Besonders kritisch sind die Funde bei agent-basierten Plattformen wie n8n und Flowise. Administratoren glaubten, ihre Instanzen seien intern geschützt – in Realität waren sie weltweit erreichbar. Ein Flowise-Server exponierte sogar die gesamte Geschäftslogik eines LLM-Chatbot-Services. Noch schlimmer: API-Schlüssel waren im Klartext sichtbar. Dies ermöglicht Angreifern nicht nur Zugriff auf die KI-Services, sondern auch auf alle integrierten Drittanwendungen – ein exponentielles Sicherheitsrisiko.

Ein besonders alarmierender Fund betraf die Ollama-Plattform: Von über 5.200 abgefragten Servern antworteten 31 % ohne Authentifizierungsaufforderung. Einige dieser Instanzen wrappten bezahlte Premium-Modelle von OpenAI, Google oder Anthropic – Angreifer könnten diese kostenpflichtige Infrastruktur kostenlos missbrauchen. Besonders problematisch ist die Möglichkeit, Safety-Guardrails zu umgehen, um illegale Inhalte zu generieren oder Ratschläge für Straftaten zu erhalten.

Die Forscher dokumentierten 90+ Fälle von exponierten ChatBot-Instanzen, einige davon aus deutschen Sektoren wie Finanz- und Regierungsbehörden. In manchen Fällen waren sogar Benutzergespräche und vertrauliche Geschäftsinformationen einsehbar.
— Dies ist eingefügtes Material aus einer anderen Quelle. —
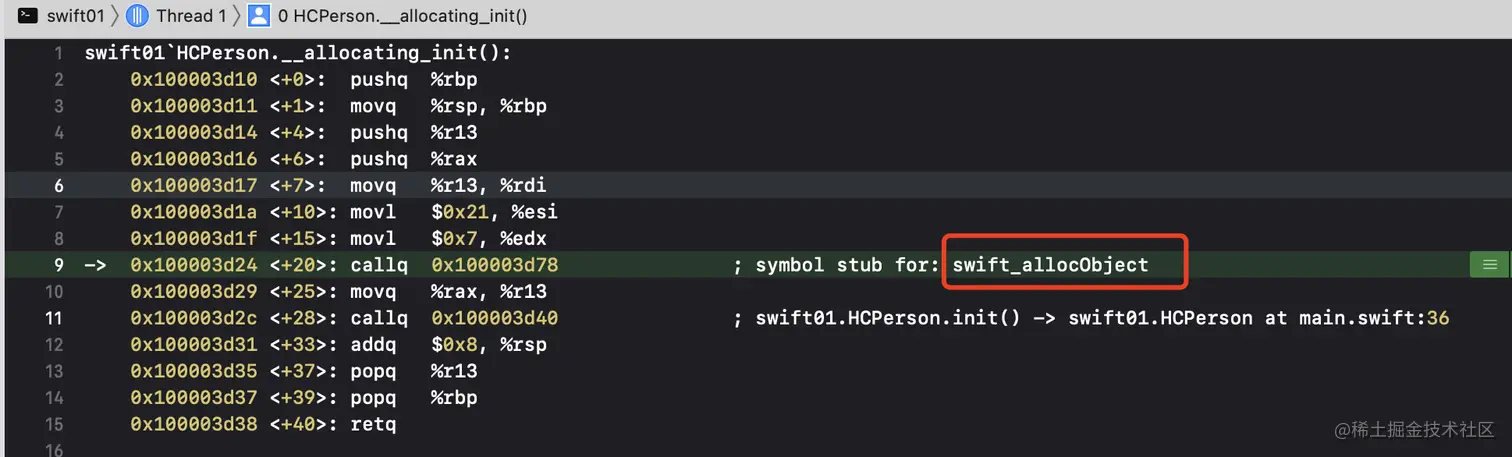Open the swift01 jump bar item

point(75,15)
Das zentrale Problem: KI-Plattformen verzichten auf grundlegende Access-Control-Mechanismen. Wo traditionelle Software verschiedene Sicherheitsschichten aufweist, setzen KI-Infrastrukturen auf schnelle Deployment-Prozesse ohne zukunftsorientierte Sicherheitsarchitektur.

Das BSI empfiehlt deutschen Organisationen dringend: Implementieren Sie Authentifizierung und Autorisierung ab Installation, nutzen Sie Netzwerk-Segmentierung (DMZ), deaktivieren Sie gefährliche Funktionen wie Code-Interpretation in produktiven Umgebungen, und überprüfen Sie regelmäßig exponierte Services durch externe Audits. Die Zeit zum Handeln ist jetzt – bevor Angreifer die Schwachstellen finden.